YOUR OBJECTIVE: Copy the rows from the line with "Lent (527, 1001)" up to and including the last row, requests too, and shift every coordinate by adding 81 to each of its numbers.

__________

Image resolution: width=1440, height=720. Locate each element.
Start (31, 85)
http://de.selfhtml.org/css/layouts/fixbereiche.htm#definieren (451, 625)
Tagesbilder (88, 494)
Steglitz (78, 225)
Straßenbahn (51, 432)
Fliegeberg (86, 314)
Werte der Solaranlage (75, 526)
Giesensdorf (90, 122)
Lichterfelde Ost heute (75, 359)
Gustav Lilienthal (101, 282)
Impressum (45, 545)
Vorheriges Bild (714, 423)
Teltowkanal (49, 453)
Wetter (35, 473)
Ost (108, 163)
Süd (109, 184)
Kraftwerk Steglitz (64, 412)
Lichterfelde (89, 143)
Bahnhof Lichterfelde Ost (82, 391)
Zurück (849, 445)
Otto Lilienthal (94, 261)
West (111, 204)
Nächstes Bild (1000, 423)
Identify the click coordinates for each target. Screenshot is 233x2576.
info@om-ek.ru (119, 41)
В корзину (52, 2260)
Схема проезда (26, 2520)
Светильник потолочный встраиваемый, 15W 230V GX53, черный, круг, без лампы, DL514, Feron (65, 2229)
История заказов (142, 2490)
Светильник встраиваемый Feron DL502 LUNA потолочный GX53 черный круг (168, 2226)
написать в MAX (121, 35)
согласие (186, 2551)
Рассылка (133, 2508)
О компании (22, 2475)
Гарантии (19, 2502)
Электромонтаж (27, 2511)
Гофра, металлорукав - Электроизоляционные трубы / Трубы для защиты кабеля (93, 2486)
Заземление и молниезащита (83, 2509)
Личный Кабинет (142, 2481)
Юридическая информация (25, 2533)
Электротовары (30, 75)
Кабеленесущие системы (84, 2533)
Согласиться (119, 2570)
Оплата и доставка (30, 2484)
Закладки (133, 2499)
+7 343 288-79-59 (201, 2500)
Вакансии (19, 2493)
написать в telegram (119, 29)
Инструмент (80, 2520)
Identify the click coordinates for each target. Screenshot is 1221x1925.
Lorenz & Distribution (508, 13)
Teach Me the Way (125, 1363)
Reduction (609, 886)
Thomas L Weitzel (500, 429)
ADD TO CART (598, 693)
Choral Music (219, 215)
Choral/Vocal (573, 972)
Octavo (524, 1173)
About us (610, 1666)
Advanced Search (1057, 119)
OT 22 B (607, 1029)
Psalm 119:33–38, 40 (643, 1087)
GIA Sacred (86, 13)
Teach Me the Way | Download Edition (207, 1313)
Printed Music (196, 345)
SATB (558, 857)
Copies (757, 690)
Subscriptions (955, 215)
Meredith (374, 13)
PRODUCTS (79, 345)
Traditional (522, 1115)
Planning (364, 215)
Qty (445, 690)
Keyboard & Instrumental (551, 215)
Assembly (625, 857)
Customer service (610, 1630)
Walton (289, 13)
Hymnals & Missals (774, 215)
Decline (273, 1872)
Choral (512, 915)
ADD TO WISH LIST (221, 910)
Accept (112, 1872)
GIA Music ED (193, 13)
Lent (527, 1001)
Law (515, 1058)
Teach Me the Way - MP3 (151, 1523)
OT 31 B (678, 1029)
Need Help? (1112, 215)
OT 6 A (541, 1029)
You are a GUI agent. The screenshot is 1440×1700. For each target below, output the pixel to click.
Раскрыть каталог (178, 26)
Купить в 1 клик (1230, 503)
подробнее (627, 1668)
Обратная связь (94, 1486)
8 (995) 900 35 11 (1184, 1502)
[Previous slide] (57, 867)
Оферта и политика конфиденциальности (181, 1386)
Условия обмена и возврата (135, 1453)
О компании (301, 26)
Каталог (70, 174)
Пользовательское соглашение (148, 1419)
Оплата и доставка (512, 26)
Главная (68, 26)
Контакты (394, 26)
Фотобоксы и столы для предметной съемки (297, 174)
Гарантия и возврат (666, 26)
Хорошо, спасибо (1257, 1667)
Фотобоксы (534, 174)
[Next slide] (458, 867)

__________

RESPONSE:
Lent (608, 1082)
Law (596, 1139)
Teach Me the Way - MP3 (232, 1604)
OT 31 B (759, 1110)
Need Help? (1193, 296)
OT 6 A (622, 1110)
You are a GUI agent. The screenshot is 1440×1700. For each target below, output the pixel to click.
Раскрыть каталог (259, 107)
Купить в 1 клик (1311, 584)
подробнее (708, 1749)
Обратная связь (175, 1567)
8 (995) 900 35 11 (1265, 1583)
[Previous slide] (138, 948)
Оферта и политика конфиденциальности (262, 1467)
Условия обмена и возврата (216, 1534)
О компании (382, 107)
Каталог (151, 255)
Пользовательское соглашение (229, 1500)
Оплата и доставка (593, 107)
Главная (149, 107)
Контакты (475, 107)
Фотобоксы и столы для предметной съемки (378, 255)
Гарантия и возврат (747, 107)
Хорошо, спасибо (1338, 1748)
Фотобоксы (615, 255)
[Next slide] (539, 948)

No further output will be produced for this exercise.